Папанов ест Румянову, ест, давится, глотает, а самого Папанова – рвет на куски, жрет, уплетает Леонов с тухлым Пятачком. Давайте жить дружно.
Алексей Леопольдович, как всегда, был сама корректность и понимание, но тверд в своем решении и убедителен.
– Я знаю, – говорил он просто и размеренно, макая Романа в заводь этой неизбежности, давая привыкнуть и освоиться, – у вас сейчас самой горячее время. Счет на дни, если не на часы. Все так... Но, с другой стороны, поймите, при всем уважении к вам и к вашей очень всем нам нужной работе, ну не можем же мы в третий раз...
Неутомимая спортсменка-муха с самого утра трудолюбиво нарезала круги по узкому периметру комнаты.
– ...в третий раз в этом году отправлять в Вишневку эту... – Алексей Леопольдович задумался над определением, не нашел подходящего и с желчной избыточностью, столь характерной для его всегда интеллигентно разряжающейся неприязни, закончил: – эту Елену Станиславовну...
Вышло необыкновенно торжественно.
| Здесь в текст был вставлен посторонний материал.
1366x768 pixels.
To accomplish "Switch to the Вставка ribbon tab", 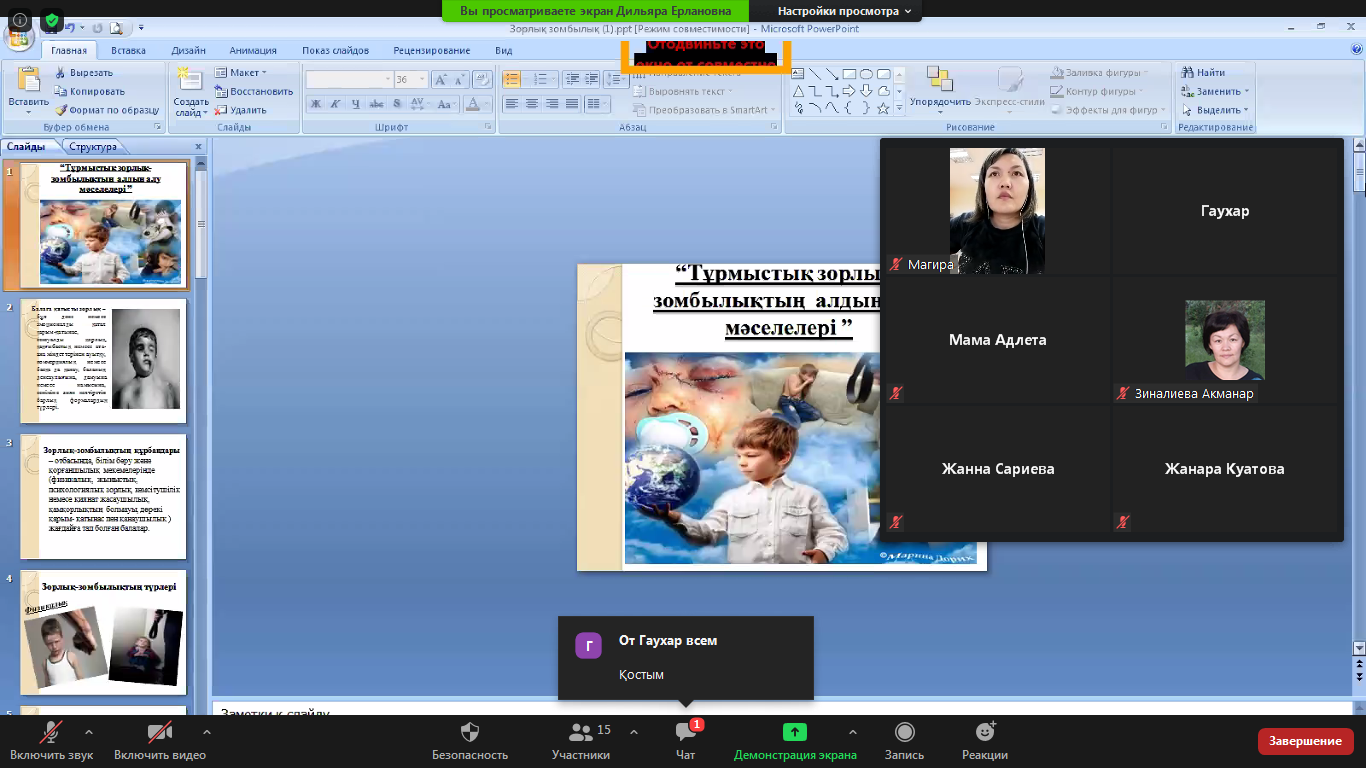I will 128,50.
И тоскливо, как при вручении комсоргом курса отличнику Подцепе общественного поручения в присутствии декана факультета. Неделю, шесть дней, суббота на барщине тоже рабочая, Р. Р. Подцепе, аспиранту третьего года обучения ИПУ им. Б. Б. Подпрыгина предстояло провести в колхозе.
– В прошлом году смогли обойтись без вас, – продолжал Левенбук, самое искреннее, неподдельное сочувствие мерцало в его обычно холодных, совершенно бульдожьих глазах. – Но в этом году план увеличен почти на треть, и нам приходится задействовать буквально всех.
Из-за непрекращающегося над головой безумия двукрылой асимметричное, шершавое от хищной волосяной растительности лицо заведующего сектором казалось тухлой картофелиной. Совхозной посадочной площадкой. Сельскохозяйственным аэропортом. Роману было стыдно и неудобно.
Шесть дней, конечно, ничто по сравнению с предстоящими двенадцатью Гринбаума и Караулова, тем более восемнадцатью, которые уже оттрубила рыжая и сверхсознательная Ленка. Он, Ромик, безусловно напряжется, исхитрится как-то, глотнет еще немного воздуха, боднет его еще чуть-чуть башкой и компенсирует потерю, все равно выйдет на предзащиту в октябре, не в этом суть, а суть, суть в том, что черным неправильным глазам Левенбука, спокойным, как чернила в непроливайке, нет никакой возможности ответить нет, не поеду, хоть убейте, а вот прекрасным и единственным, полным дрожащей влаги, слез и горя Маринкиным – можно. И неоднократно, и последний раз буквально вчера вечером.